Biodiversity and Exotic Species


© Danita LaSage

Biodiversity and Exotic Species

My first real experience with exotic species was more than 40 years ago, as a young child riding in through the south with my family. In the early morning the countryside looked ghostlike to me. Especially disturbing were the trees, shrouded in wisps of mist and completely covered by a choking overgrowth of a green vine. It was, of course, kudzu vine, marching steadily and irrevocably northward and covering everything in its path like a crawling green glacier.

Kudzu, introduced in the US in 1876, is one of the most familiar exotic species in the south. It grows up to a foot a day, and covers an estimated four million acres in the southern US. Attempts to control its growth costs millions yearly, and meet with only limited success. But it isn’t the only widespread exotic plant. According to Peter Bryant (Biodiversity and Conservation: A Hypertext Book), the introduction of exotic species is threatening 42% of the plant and animal species on the US Endangered Species List, second only to habitat loss in its importance.

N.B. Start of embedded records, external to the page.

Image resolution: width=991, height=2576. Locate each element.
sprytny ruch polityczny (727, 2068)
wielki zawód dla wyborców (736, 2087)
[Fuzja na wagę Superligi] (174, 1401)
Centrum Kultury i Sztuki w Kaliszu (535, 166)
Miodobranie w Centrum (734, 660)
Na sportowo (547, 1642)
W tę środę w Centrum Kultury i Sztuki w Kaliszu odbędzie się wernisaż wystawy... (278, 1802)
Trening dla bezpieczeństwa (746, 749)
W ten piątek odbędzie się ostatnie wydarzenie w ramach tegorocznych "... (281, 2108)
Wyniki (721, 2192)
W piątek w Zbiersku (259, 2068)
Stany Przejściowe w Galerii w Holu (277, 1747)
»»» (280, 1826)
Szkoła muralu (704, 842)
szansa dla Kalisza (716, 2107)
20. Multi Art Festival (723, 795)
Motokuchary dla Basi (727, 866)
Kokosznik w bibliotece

The familiar tumbleweed (Russian thistle) often seen in western movies isn’t actually a western plant at all, according to Bryant, but was introduced to the west and has flourished there. Water hyacinth, an invasive plant species originally from South America, is choking lakes and intakes for water treatment and power plants worldwide. Zebra mussels, introduced accidentally by ships entering the Great Lakes, is steadily spreading down the Mississippi and Ohio Rivers and their tributaries. Zebra mussels are prolific, difficult to destroy, clog intakes for water treatment plants, and are displacing native mussels.

Starlings, a common and destructive pest in parts of the US, reportedly were brought to the US by a Shakespeare aficionado, whose goal was to introduce to this country every songbird mentioned in the Bard’s writings.

Plant and animal species do tend to migrate naturally due to factors such as climate change and land bridges, but these are typically slower changes. Often the resident ecological communities are able to adapt, providing the necessary checks and balances that produce a population equilibrium. But when new species are introduced deliberately or accidentally by man, the results can be disastrous. Predators which normally control the exotic are likely missing in the new environment. Prey species in the new environment may be unable to handle the introduction. And the new species may outcompete existing species for food, threatening to replace the natural population with the exotic one.